__About this task__
Only one stretch of the data should be retyped: the lines from the line containing "Viewport: 1275px width, 503px" through the line containing "Viewport: 629px width, 400px". Keep pictures out of it.
....
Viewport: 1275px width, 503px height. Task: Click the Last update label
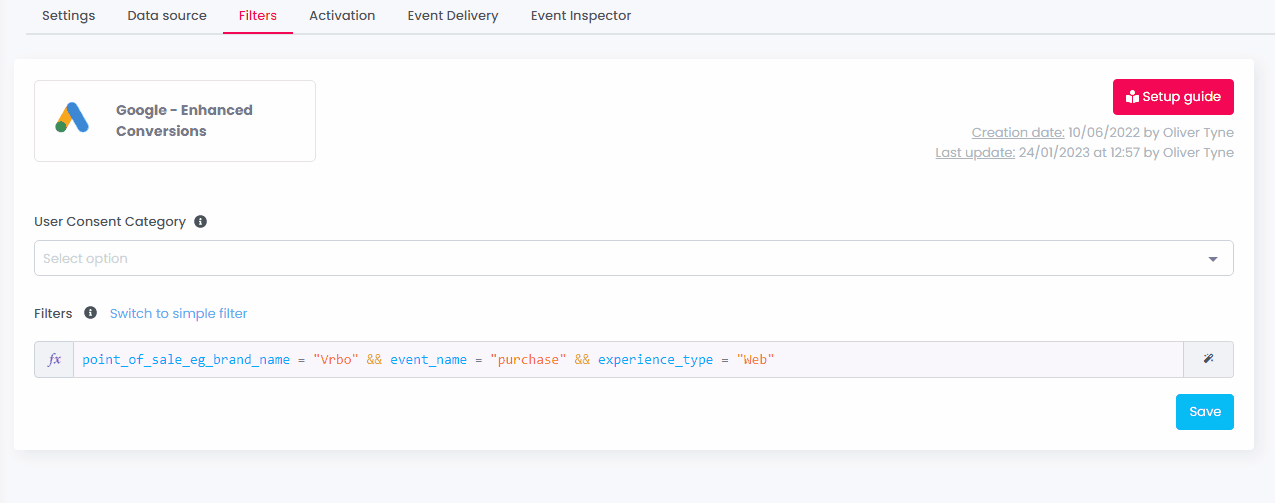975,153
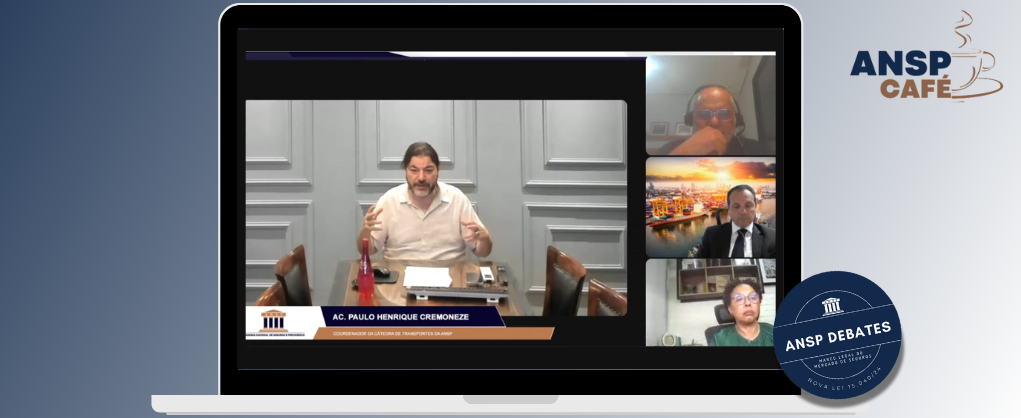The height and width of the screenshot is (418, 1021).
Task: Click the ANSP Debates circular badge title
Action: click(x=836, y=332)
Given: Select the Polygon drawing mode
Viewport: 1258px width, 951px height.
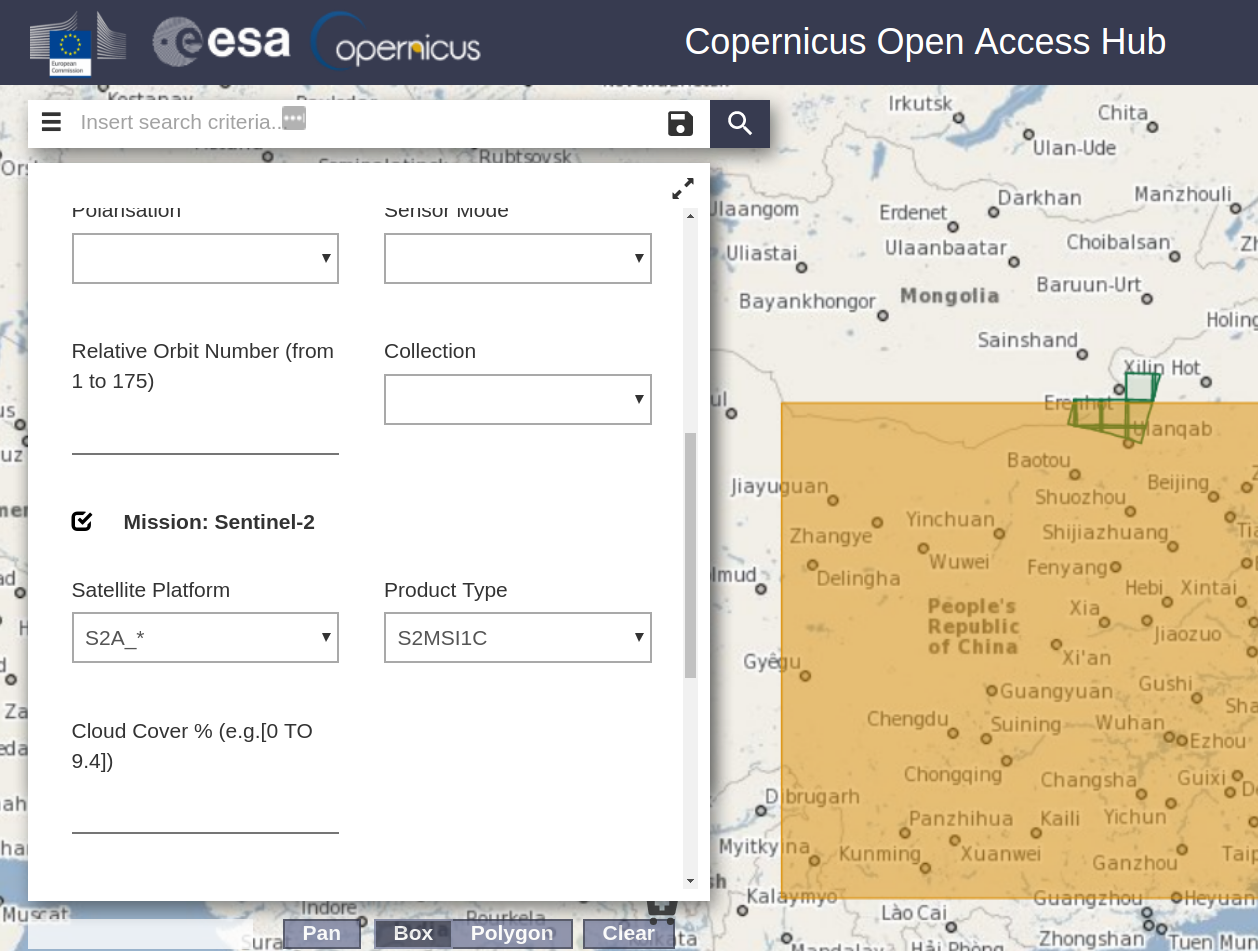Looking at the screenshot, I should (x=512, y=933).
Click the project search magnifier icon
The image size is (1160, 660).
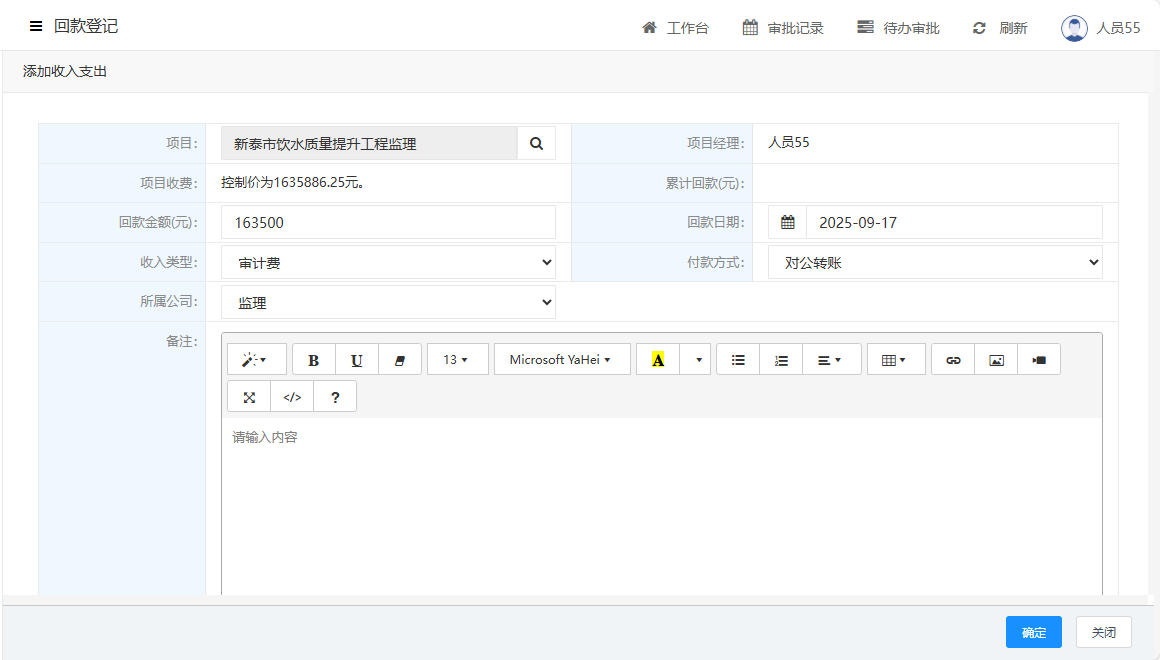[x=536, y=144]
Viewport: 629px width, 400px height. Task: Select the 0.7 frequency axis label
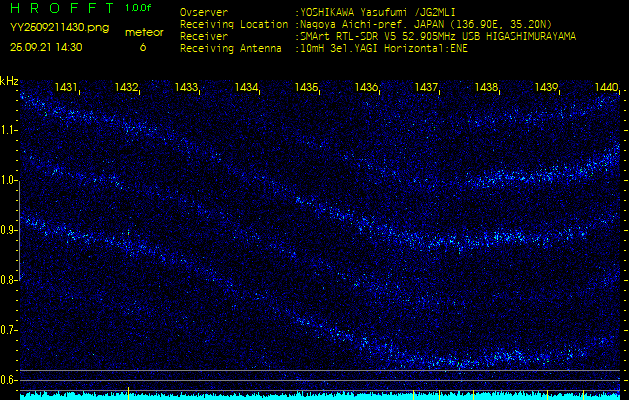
....
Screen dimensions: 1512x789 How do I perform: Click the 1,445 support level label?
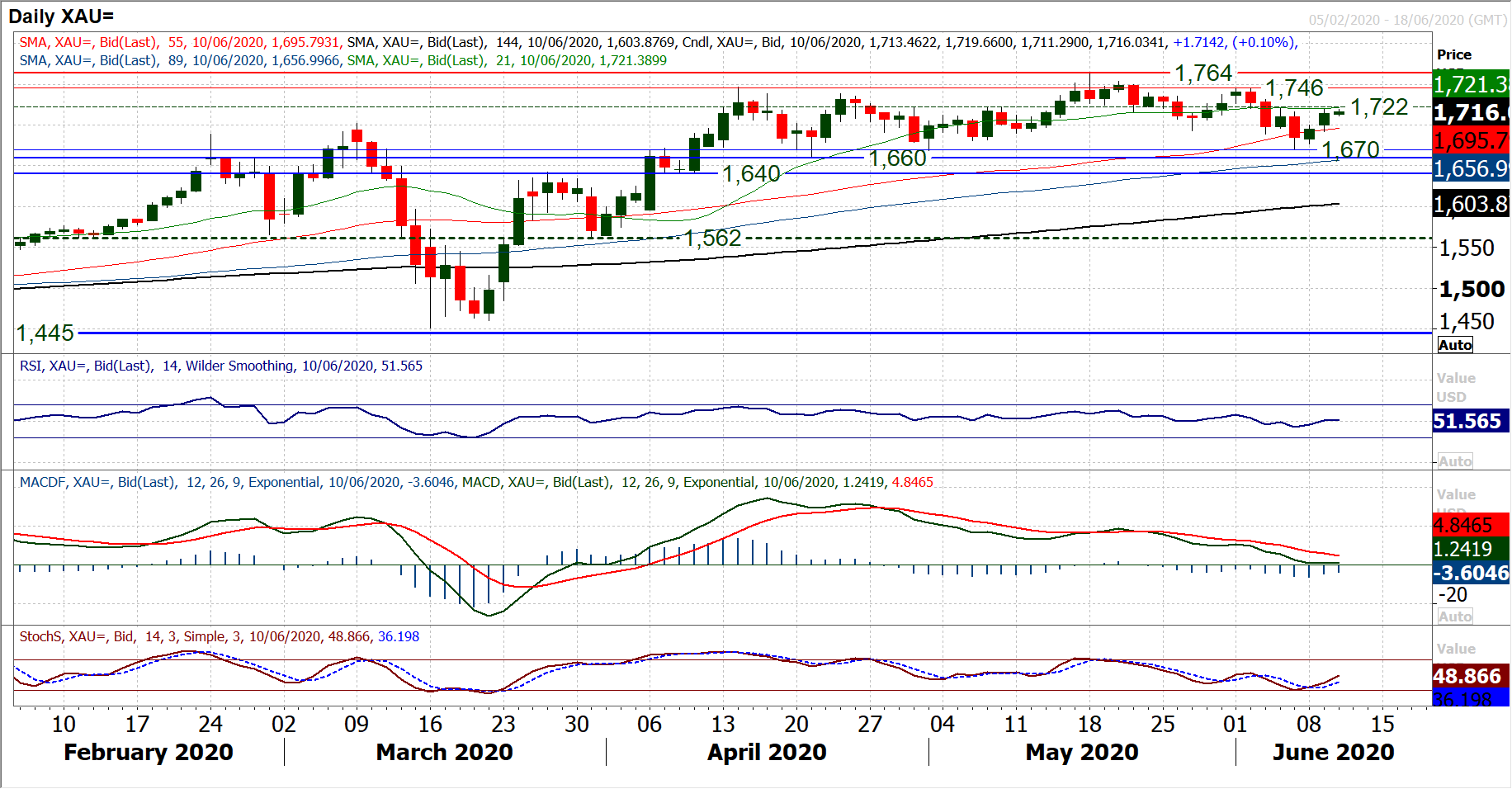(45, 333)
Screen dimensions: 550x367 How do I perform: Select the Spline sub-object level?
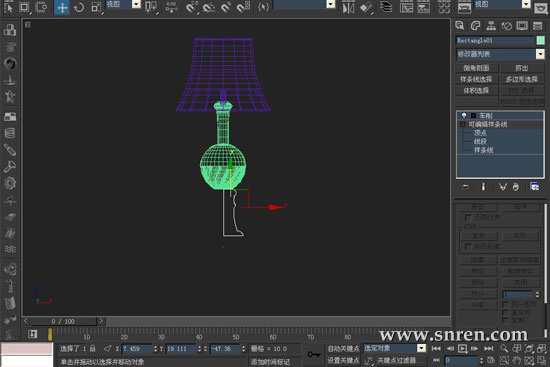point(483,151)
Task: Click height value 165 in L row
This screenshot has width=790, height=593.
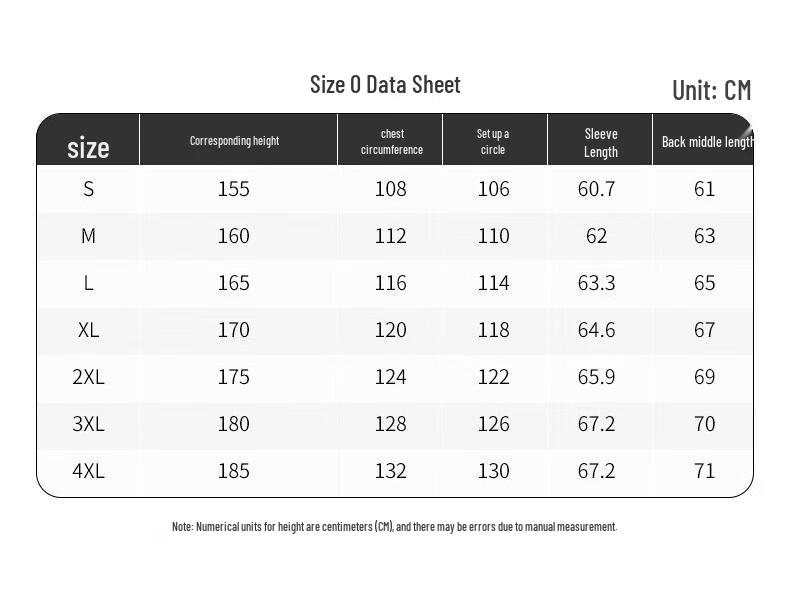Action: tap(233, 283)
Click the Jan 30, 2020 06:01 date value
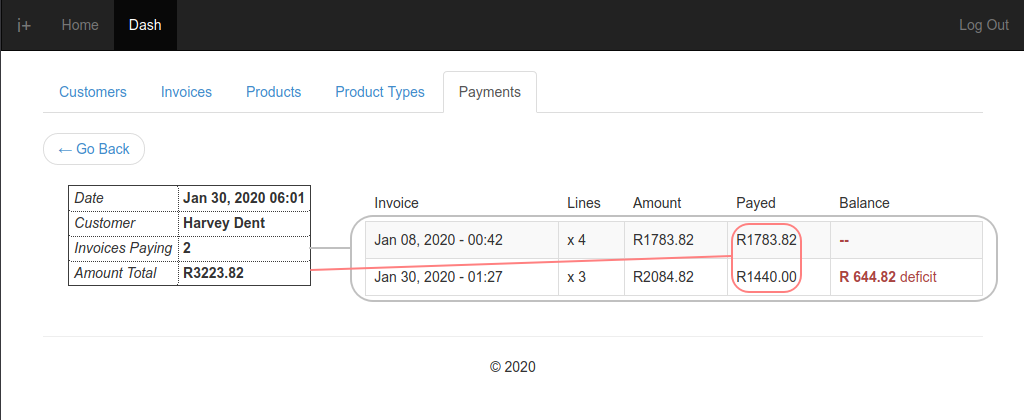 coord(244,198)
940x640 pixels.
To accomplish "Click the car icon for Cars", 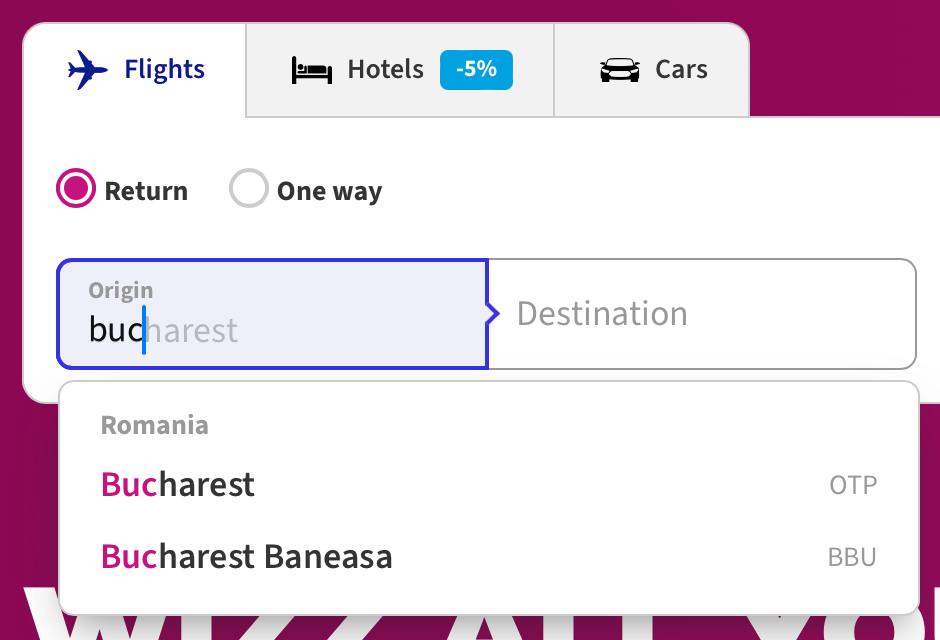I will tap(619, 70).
....
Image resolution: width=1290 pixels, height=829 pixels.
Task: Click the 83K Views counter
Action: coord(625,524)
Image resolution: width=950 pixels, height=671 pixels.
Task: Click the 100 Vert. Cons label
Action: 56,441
....
__Answer for this exercise__
Viewport: 1275px width, 503px height. Task: Click the Last update label
975,153
The height and width of the screenshot is (418, 1021).
Task: Click the ANSP Debates circular badge title
Action: click(x=836, y=332)
Given: Select the Polygon drawing mode
Viewport: 1258px width, 951px height.
Looking at the screenshot, I should (x=512, y=933).
Click the project search magnifier icon
The image size is (1160, 660).
[x=536, y=144]
Viewport: 629px width, 400px height. Task: Select the 0.7 frequency axis label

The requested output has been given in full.